At the end of the day, it's no more crazy than a $10K Vertu Signature Touch cell phone.


----------



## justbecauseIcan

When I heard about the 10k gold model I just thought that it makes total sense. 

Does not mean it's worth it as an item or has to hold up against its substitutes, it does not, and it does not have to.


----------



## BarracksSi

Jay_k said:


> Well, I don't know about you all, but I'm going to get the steel 42mm with the Milanese bracelet (which seems to be the best strap for the price).


I have several options floating around in my head now, and the Milanese bracelet is one of them. I'd probably end up with the black Sport model, but I'd also consider the steel Watch on a rubber strap and adding one of the leather straps to dress it up.


----------



## mleok

BarracksSi said:


> I have several options floating around in my head now, and the Milanese bracelet is one of them. I'd probably end up with the black Sport model, but I'd also consider the steel Watch on a rubber strap and adding one of the leather straps to dress it up.
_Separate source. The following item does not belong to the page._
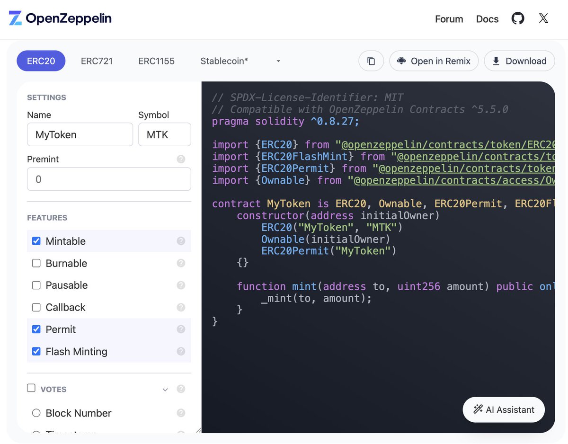Collapse the Votes options section
This screenshot has height=444, width=568.
coord(165,389)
The Milanese bracelet is quite interesting, but I don't know about having to thread the bracelet through the bottom fixed bar every time you put it on, but I guess it makes it much more secure, since it's only held together with a magnetic clasp.


----------



## Lelocle

It is a few hundred dollars worth of gold, for the same watch they sell at $399.

Pay $10,000 for something that wont work and be obsolete in a couple of years.

or, spend it in a real watch that you can pass down through generations.

Can't wait for the news that they sold 20 million $400 dollar Aluminum watches, because for Stainless Steel and Sapphire you have to pay $600. The $400 one is Aluminum and ION-X crystal. So you know what's going to happen the first time you ding it against a wall.


----------



## Jay_k

mleok said:


> The Milanese bracelet is quite interesting, but I don't know about having to thread the bracelet through the bottom fixed bar every time you put it on, but I guess it makes it much more secure, since it's only held together with a magnetic clasp.
> 
> View attachment 3241490


I don't think you need to loop it through every time, just loosen it enough to take it off your wrist. It even looks like the metal tip might not even fit through the hole.

Sent from my iPad using Tapatalk


----------



## mleok

Jay_k said:


> I don't think you need to loop it through every time, just loosen it enough to take it off your wrist. It even looks like the metal tip might not even fit through the hole.


Good point.


----------



## mleok

alx007 said:


> Sometimes we need to stop being so judgmental about other people's tastes. Because I can almost guarantee that the fact that a lot of folks here spend thousands of dollars on to get their grails sound crazy to anyone who is not into watches.


They need to make every noobie (and many of the regulars) on this forum read this.


----------



## mleok

They seem to have put quite a bit of thought into how the bracelet is sized as well. It appears to be similar to the approach used in the IWC Ingenieur.


----------



## Lelocle

mleok said:


> They seem to have put quite a bit of thought into how the bracelet is sized as well. It appears to be similar to the approach used in the IWC Ingenieur.
> 
> View attachment 3241826


I am sure Apple had a line up of the finest Swiss watches to copy as much as they could from them.


----------



## mleok

Lelocle said:


> I am sure Apple had a line up of the finest Swiss watches to copy as much as they could from them.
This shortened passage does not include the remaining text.